▶ **WRITTEN REQUEST**
Edit the data below by replacing "compass icon" with "compass button" and leaving everything else unchanged.
** START OF STORED RECORDS **
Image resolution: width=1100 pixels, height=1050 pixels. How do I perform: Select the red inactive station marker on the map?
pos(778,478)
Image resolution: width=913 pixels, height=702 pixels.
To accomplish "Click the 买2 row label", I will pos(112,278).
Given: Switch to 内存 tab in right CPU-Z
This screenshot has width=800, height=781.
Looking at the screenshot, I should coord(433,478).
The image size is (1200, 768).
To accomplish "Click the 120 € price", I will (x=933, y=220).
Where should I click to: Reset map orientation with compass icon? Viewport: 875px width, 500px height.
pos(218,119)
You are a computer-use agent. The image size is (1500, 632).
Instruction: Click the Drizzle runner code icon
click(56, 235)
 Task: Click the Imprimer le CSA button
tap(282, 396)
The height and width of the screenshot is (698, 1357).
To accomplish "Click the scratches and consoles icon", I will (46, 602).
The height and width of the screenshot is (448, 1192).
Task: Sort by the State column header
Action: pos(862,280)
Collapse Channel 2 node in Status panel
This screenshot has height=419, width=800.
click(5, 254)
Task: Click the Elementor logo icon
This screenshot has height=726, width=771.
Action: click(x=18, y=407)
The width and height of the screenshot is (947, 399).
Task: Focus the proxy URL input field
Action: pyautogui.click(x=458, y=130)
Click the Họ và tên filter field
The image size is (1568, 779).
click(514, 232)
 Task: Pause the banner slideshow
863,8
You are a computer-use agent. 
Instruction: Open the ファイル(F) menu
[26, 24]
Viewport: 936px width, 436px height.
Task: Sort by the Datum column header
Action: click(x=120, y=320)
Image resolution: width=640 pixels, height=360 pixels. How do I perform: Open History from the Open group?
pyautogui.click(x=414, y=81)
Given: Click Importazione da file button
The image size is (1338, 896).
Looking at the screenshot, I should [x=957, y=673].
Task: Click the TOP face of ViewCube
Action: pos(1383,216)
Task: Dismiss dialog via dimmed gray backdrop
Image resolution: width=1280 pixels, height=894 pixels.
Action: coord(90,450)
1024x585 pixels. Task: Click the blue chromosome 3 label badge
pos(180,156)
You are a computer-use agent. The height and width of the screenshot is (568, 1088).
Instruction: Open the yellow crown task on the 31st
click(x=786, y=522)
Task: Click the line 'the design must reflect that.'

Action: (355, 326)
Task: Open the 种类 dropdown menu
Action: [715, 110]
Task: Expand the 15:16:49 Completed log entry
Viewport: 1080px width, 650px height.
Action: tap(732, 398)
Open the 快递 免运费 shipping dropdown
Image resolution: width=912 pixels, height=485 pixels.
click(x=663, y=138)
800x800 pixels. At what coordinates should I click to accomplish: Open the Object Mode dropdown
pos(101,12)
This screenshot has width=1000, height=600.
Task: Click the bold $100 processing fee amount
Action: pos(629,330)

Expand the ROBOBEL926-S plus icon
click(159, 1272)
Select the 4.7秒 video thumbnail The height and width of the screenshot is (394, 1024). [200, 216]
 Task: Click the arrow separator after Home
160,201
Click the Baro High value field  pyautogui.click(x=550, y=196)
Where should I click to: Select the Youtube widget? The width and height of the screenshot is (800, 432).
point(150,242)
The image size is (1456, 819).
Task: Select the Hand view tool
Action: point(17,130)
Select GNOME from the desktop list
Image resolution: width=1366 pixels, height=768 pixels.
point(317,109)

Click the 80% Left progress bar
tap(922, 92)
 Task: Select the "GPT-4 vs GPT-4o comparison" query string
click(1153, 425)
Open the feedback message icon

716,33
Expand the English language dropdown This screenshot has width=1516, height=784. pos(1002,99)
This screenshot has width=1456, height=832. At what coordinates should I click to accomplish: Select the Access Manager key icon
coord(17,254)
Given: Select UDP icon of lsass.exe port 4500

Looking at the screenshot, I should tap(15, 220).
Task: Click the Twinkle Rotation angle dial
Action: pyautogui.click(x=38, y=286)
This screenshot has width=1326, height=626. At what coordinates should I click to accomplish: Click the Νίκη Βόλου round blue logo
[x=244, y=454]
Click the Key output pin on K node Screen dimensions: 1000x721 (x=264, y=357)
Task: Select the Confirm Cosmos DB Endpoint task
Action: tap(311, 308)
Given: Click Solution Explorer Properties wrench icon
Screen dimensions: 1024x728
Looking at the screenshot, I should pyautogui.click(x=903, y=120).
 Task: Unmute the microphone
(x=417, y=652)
** END OF STORED RECORDS **
▶ **ANSWER BELOW**
Image resolution: width=1100 pixels, height=1050 pixels. How do I perform: Select the red inactive station marker on the map?
pos(778,478)
Image resolution: width=913 pixels, height=702 pixels.
To accomplish "Click the 买2 row label", I will pos(112,278).
Given: Switch to 内存 tab in right CPU-Z
This screenshot has width=800, height=781.
Looking at the screenshot, I should coord(433,478).
The image size is (1200, 768).
To accomplish "Click the 120 € price", I will (x=933, y=220).
Where should I click to: Reset map orientation with compass button? Viewport: 875px width, 500px height.
pos(218,119)
You are a computer-use agent. The image size is (1500, 632).
Instruction: Click the Drizzle runner code icon
click(56, 235)
 Task: Click the Imprimer le CSA button
tap(282, 396)
The height and width of the screenshot is (698, 1357).
To accomplish "Click the scratches and consoles icon", I will (46, 602).
The height and width of the screenshot is (448, 1192).
Task: Sort by the State column header
Action: pos(862,280)
Collapse Channel 2 node in Status panel
This screenshot has height=419, width=800.
click(5, 254)
Task: Click the Elementor logo icon
This screenshot has height=726, width=771.
Action: click(x=18, y=407)
The width and height of the screenshot is (947, 399).
Task: Focus the proxy URL input field
Action: pyautogui.click(x=458, y=130)
Click the Họ và tên filter field
The image size is (1568, 779).
click(514, 232)
 Task: Pause the banner slideshow
863,8
You are a computer-use agent. 
Instruction: Open the ファイル(F) menu
[26, 24]
Viewport: 936px width, 436px height.
Task: Sort by the Datum column header
Action: click(x=120, y=320)
Image resolution: width=640 pixels, height=360 pixels. How do I perform: Open History from the Open group?
pyautogui.click(x=414, y=81)
Given: Click Importazione da file button
The image size is (1338, 896).
Looking at the screenshot, I should [x=957, y=673].
Task: Click the TOP face of ViewCube
Action: pos(1383,216)
Task: Dismiss dialog via dimmed gray backdrop
Image resolution: width=1280 pixels, height=894 pixels.
Action: coord(90,450)
1024x585 pixels. Task: Click the blue chromosome 3 label badge
pos(180,156)
You are a computer-use agent. The height and width of the screenshot is (568, 1088).
Instruction: Open the yellow crown task on the 31st
click(x=786, y=522)
Task: Click the line 'the design must reflect that.'

Action: (355, 326)
Task: Open the 种类 dropdown menu
Action: [715, 110]
Task: Expand the 15:16:49 Completed log entry
Viewport: 1080px width, 650px height.
Action: tap(732, 398)
Open the 快递 免运费 shipping dropdown
Image resolution: width=912 pixels, height=485 pixels.
click(x=663, y=138)
800x800 pixels. At what coordinates should I click to accomplish: Open the Object Mode dropdown
pos(101,12)
This screenshot has width=1000, height=600.
Task: Click the bold $100 processing fee amount
Action: pos(629,330)

Expand the ROBOBEL926-S plus icon
click(159, 1272)
Select the 4.7秒 video thumbnail The height and width of the screenshot is (394, 1024). [200, 216]
 Task: Click the arrow separator after Home
160,201
Click the Baro High value field  pyautogui.click(x=550, y=196)
Where should I click to: Select the Youtube widget? The width and height of the screenshot is (800, 432).
point(150,242)
The image size is (1456, 819).
Task: Select the Hand view tool
Action: point(17,130)
Select GNOME from the desktop list
Image resolution: width=1366 pixels, height=768 pixels.
point(317,109)

Click the 80% Left progress bar
tap(922, 92)
 Task: Select the "GPT-4 vs GPT-4o comparison" query string
click(1153, 425)
Open the feedback message icon

716,33
Expand the English language dropdown This screenshot has width=1516, height=784. pos(1002,99)
This screenshot has width=1456, height=832. At what coordinates should I click to accomplish: Select the Access Manager key icon
coord(17,254)
Given: Select UDP icon of lsass.exe port 4500

Looking at the screenshot, I should tap(15, 220).
Task: Click the Twinkle Rotation angle dial
Action: pyautogui.click(x=38, y=286)
This screenshot has width=1326, height=626. At what coordinates should I click to accomplish: Click the Νίκη Βόλου round blue logo
[x=244, y=454]
Click the Key output pin on K node Screen dimensions: 1000x721 (x=264, y=357)
Task: Select the Confirm Cosmos DB Endpoint task
Action: tap(311, 308)
Given: Click Solution Explorer Properties wrench icon
Screen dimensions: 1024x728
Looking at the screenshot, I should pyautogui.click(x=903, y=120).
 Task: Unmute the microphone
(x=417, y=652)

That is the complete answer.